Problem to solve: The answer must consist of every line in the data below that holds the word "agent".

Input for this task:
:::

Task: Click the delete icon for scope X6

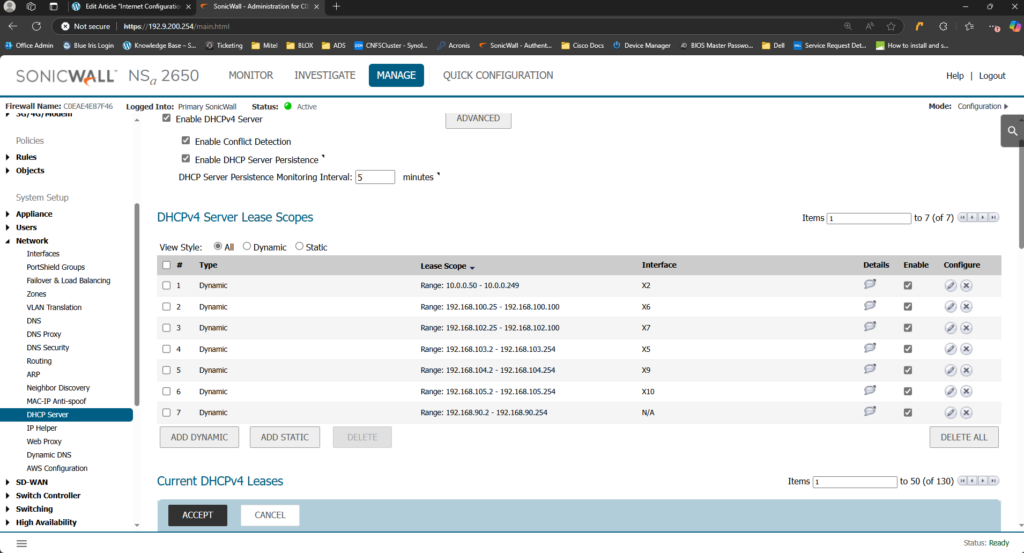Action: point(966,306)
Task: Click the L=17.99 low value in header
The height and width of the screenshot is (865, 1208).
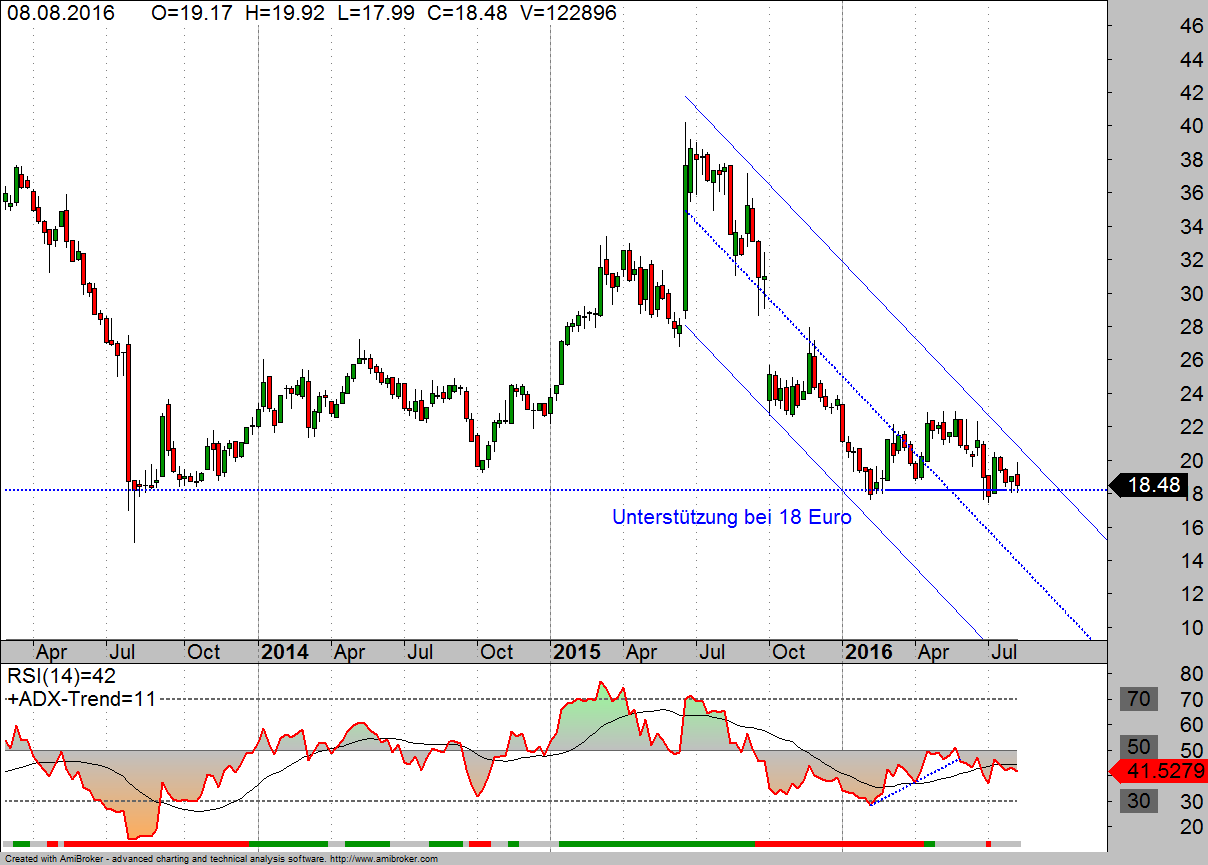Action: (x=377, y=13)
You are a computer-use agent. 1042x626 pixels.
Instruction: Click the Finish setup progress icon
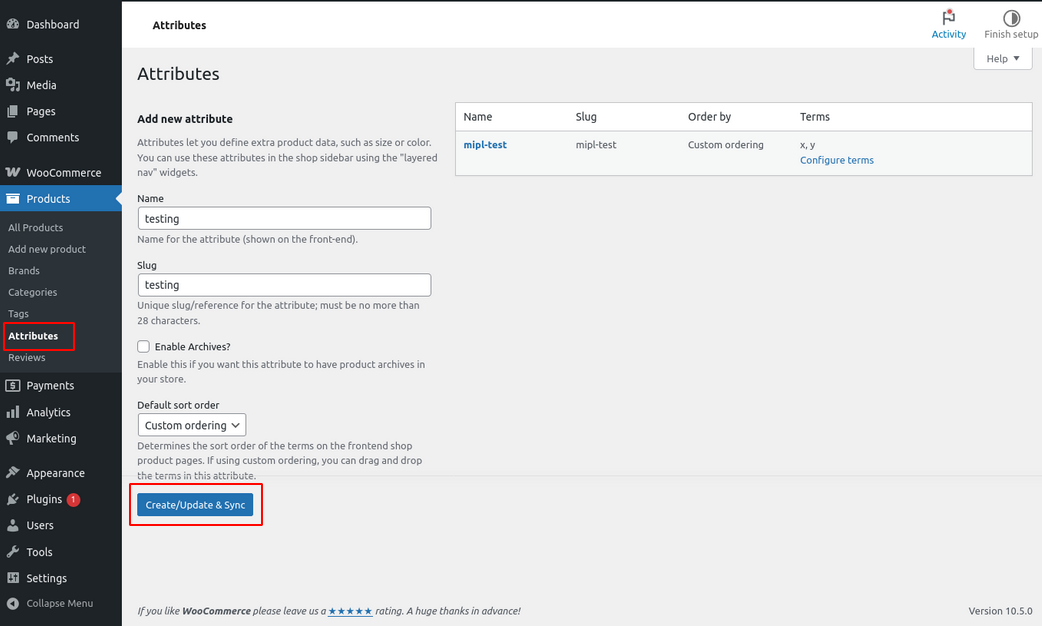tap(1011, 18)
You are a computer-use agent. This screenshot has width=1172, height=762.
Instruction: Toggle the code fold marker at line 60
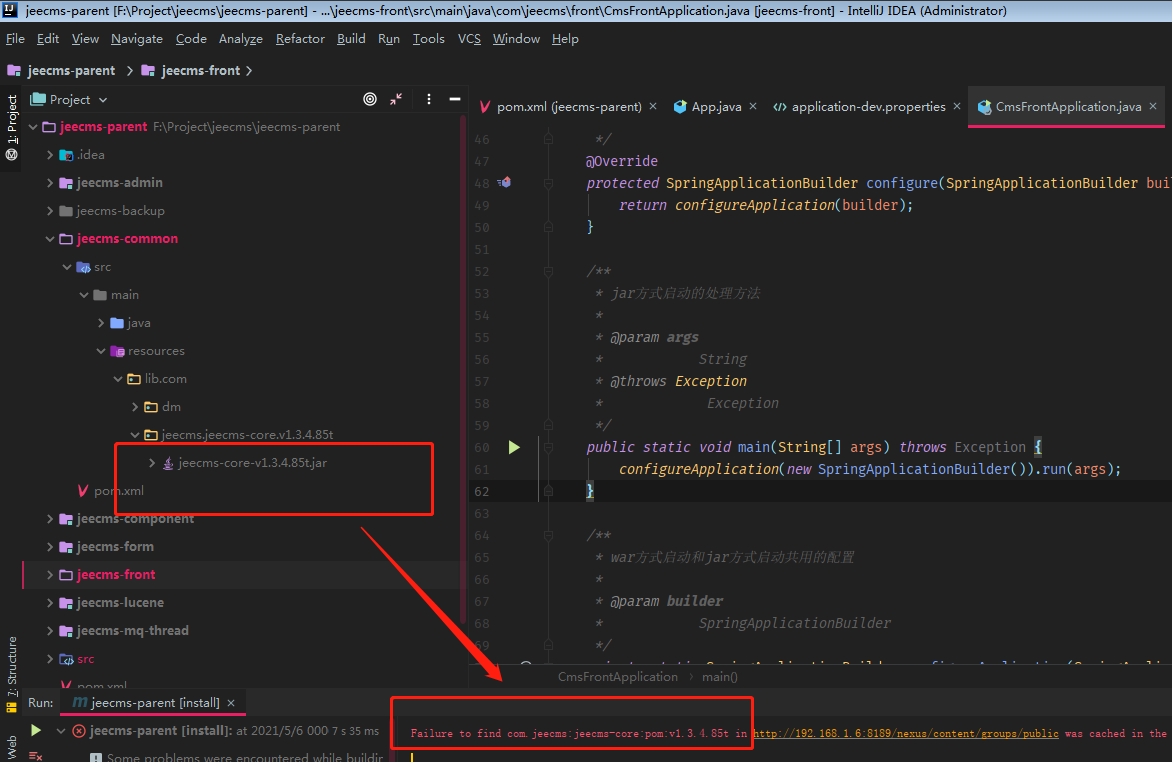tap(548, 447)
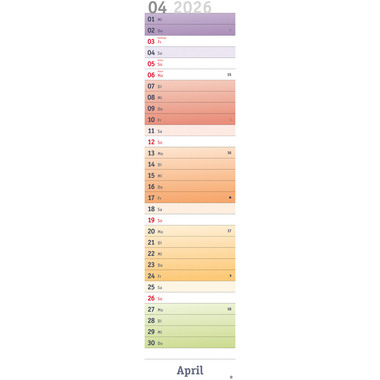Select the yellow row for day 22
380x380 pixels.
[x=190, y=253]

:::

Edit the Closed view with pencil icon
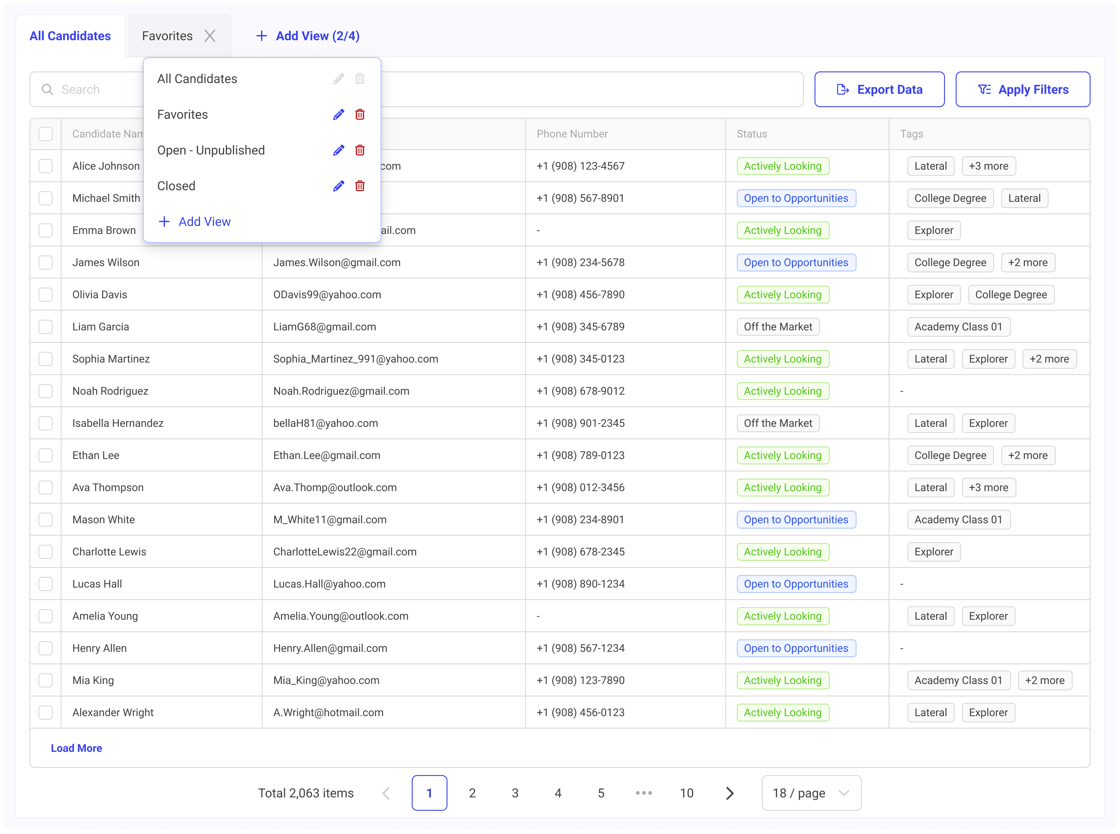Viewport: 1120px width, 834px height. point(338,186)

:::

Task output:
You are a computer-use agent. 1042x626 pixels.
You are a computer-use agent. This screenshot has width=1172, height=762.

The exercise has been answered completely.